[Records from a data source]
>> Start

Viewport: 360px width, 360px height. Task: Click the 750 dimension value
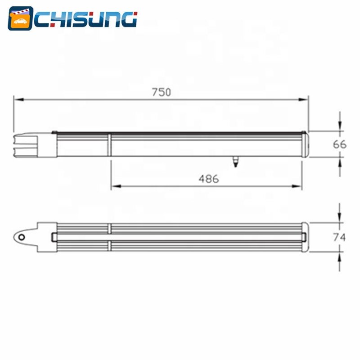[162, 92]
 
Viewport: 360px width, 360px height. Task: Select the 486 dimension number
[209, 179]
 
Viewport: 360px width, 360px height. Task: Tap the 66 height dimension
[340, 144]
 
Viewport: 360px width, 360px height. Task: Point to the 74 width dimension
[339, 237]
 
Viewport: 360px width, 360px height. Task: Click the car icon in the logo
[20, 21]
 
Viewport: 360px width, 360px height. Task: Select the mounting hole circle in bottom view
[22, 237]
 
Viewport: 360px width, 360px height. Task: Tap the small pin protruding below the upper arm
[235, 162]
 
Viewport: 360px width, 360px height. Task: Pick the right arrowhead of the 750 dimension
[303, 99]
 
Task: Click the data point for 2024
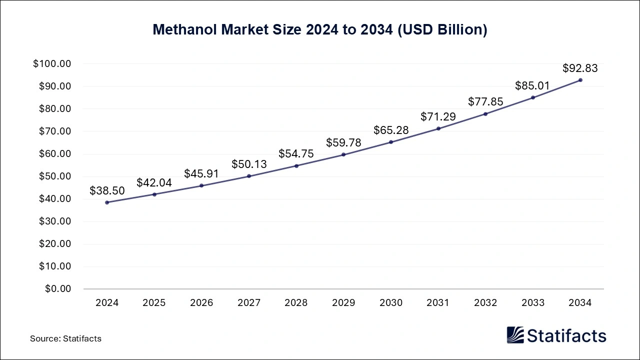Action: [x=107, y=202]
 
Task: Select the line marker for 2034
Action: [x=580, y=80]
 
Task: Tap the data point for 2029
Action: [x=344, y=154]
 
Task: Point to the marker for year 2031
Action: [x=438, y=128]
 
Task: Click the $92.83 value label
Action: [x=580, y=68]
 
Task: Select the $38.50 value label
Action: [x=107, y=190]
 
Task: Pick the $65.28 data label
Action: [x=391, y=130]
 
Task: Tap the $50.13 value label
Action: [x=249, y=164]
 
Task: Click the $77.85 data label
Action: [x=486, y=102]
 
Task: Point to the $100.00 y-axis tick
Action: [x=52, y=64]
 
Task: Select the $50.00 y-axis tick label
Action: [x=54, y=176]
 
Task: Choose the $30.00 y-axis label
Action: [x=54, y=222]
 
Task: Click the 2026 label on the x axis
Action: [x=202, y=303]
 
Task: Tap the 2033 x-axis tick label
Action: [x=533, y=303]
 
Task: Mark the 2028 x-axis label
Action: [x=296, y=303]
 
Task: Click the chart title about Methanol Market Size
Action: [x=320, y=30]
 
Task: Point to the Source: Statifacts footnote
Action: [x=66, y=338]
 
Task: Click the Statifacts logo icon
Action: [x=515, y=335]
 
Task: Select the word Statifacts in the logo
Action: [x=566, y=336]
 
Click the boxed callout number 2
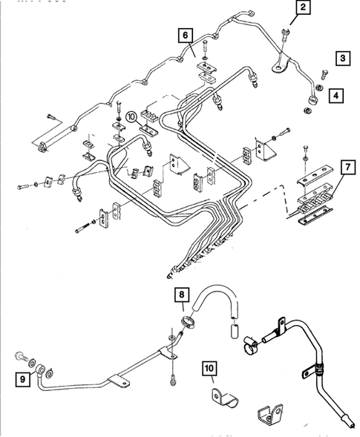tap(302, 9)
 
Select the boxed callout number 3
tap(342, 58)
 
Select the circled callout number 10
tap(131, 116)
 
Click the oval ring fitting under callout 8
tap(189, 321)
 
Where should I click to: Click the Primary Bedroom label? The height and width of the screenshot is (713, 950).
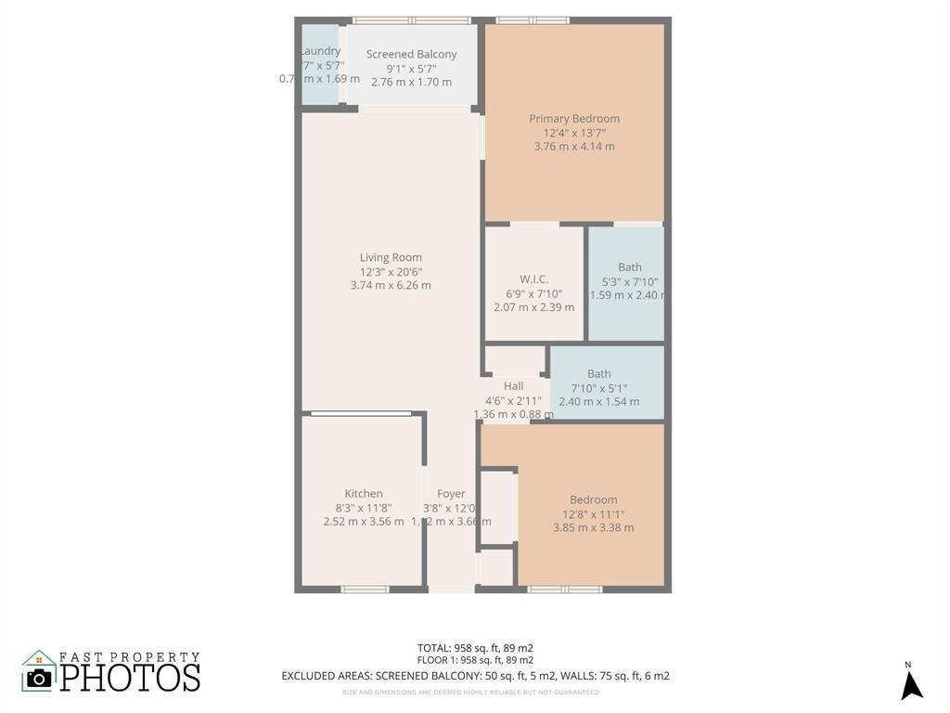(x=574, y=119)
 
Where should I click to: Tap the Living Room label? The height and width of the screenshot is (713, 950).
(x=391, y=258)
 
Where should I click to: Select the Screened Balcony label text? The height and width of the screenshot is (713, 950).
(x=411, y=55)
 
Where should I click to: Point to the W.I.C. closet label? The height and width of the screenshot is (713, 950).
(x=533, y=279)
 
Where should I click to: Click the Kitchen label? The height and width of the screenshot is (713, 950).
(x=364, y=494)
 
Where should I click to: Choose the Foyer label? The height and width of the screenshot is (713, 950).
(x=451, y=494)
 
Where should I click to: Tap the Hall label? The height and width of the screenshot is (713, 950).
(x=514, y=386)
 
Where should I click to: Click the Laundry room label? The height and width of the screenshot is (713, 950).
(x=321, y=51)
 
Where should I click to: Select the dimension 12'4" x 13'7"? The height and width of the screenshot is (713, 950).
(x=574, y=133)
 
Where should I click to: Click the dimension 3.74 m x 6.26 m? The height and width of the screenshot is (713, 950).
(x=391, y=286)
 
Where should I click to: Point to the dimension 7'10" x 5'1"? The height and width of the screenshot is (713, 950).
(x=598, y=388)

>> End

> TO BE DONE
Put the lines of the items above into a JSON list of strings, one string per line, skipping blank lines. Include every item, and leave the pictures out.

> FINISHED EXERCISE
[
  "Viewport: 360px width, 360px height. Task: Click the 750 dimension value",
  "[162, 92]",
  "Viewport: 360px width, 360px height. Task: Select the 486 dimension number",
  "[209, 179]",
  "Viewport: 360px width, 360px height. Task: Tap the 66 height dimension",
  "[340, 144]",
  "Viewport: 360px width, 360px height. Task: Point to the 74 width dimension",
  "[339, 237]",
  "Viewport: 360px width, 360px height. Task: Click the car icon in the logo",
  "[20, 21]",
  "Viewport: 360px width, 360px height. Task: Select the mounting hole circle in bottom view",
  "[22, 237]",
  "Viewport: 360px width, 360px height. Task: Tap the small pin protruding below the upper arm",
  "[235, 162]",
  "Viewport: 360px width, 360px height. Task: Pick the right arrowhead of the 750 dimension",
  "[303, 99]",
  "Task: Click the data point for 2024",
  "Action: [x=107, y=202]",
  "Task: Select the line marker for 2034",
  "Action: [x=580, y=80]",
  "Task: Tap the data point for 2029",
  "Action: [x=344, y=154]",
  "Task: Point to the marker for year 2031",
  "Action: [x=438, y=128]",
  "Task: Click the $92.83 value label",
  "Action: [x=580, y=68]",
  "Task: Select the $38.50 value label",
  "Action: [x=107, y=190]",
  "Task: Pick the $65.28 data label",
  "Action: [x=391, y=130]",
  "Task: Tap the $50.13 value label",
  "Action: [x=249, y=164]",
  "Task: Click the $77.85 data label",
  "Action: [x=486, y=102]",
  "Task: Point to the $100.00 y-axis tick",
  "Action: [x=52, y=64]",
  "Task: Select the $50.00 y-axis tick label",
  "Action: [x=54, y=176]",
  "Task: Choose the $30.00 y-axis label",
  "Action: [x=54, y=222]",
  "Task: Click the 2026 label on the x axis",
  "Action: [x=202, y=303]",
  "Task: Tap the 2033 x-axis tick label",
  "Action: [x=533, y=303]",
  "Task: Mark the 2028 x-axis label",
  "Action: [x=296, y=303]",
  "Task: Click the chart title about Methanol Market Size",
  "Action: [x=320, y=30]",
  "Task: Point to the Source: Statifacts footnote",
  "Action: [x=66, y=338]",
  "Task: Click the Statifacts logo icon",
  "Action: [x=515, y=335]",
  "Task: Select the word Statifacts in the logo",
  "Action: [x=566, y=336]",
  "Click the boxed callout number 2",
  "tap(302, 9)",
  "Select the boxed callout number 3",
  "tap(342, 58)",
  "Select the circled callout number 10",
  "tap(131, 116)",
  "Click the oval ring fitting under callout 8",
  "tap(189, 321)",
  "Where should I click to: Click the Primary Bedroom label? The height and width of the screenshot is (713, 950).",
  "(x=574, y=119)",
  "Where should I click to: Tap the Living Room label? The height and width of the screenshot is (713, 950).",
  "(x=391, y=258)",
  "Where should I click to: Select the Screened Balcony label text? The height and width of the screenshot is (713, 950).",
  "(x=411, y=55)",
  "Where should I click to: Point to the W.I.C. closet label? The height and width of the screenshot is (713, 950).",
  "(x=533, y=279)",
  "Where should I click to: Click the Kitchen label? The height and width of the screenshot is (713, 950).",
  "(x=364, y=494)",
  "Where should I click to: Choose the Foyer label? The height and width of the screenshot is (713, 950).",
  "(x=451, y=494)",
  "Where should I click to: Tap the Hall label? The height and width of the screenshot is (713, 950).",
  "(x=514, y=386)",
  "Where should I click to: Click the Laundry room label? The height and width of the screenshot is (713, 950).",
  "(x=321, y=51)",
  "Where should I click to: Select the dimension 12'4\" x 13'7\"? The height and width of the screenshot is (713, 950).",
  "(x=574, y=133)",
  "Where should I click to: Click the dimension 3.74 m x 6.26 m? The height and width of the screenshot is (713, 950).",
  "(x=391, y=286)",
  "Where should I click to: Point to the dimension 7'10\" x 5'1\"? The height and width of the screenshot is (713, 950).",
  "(x=598, y=388)"
]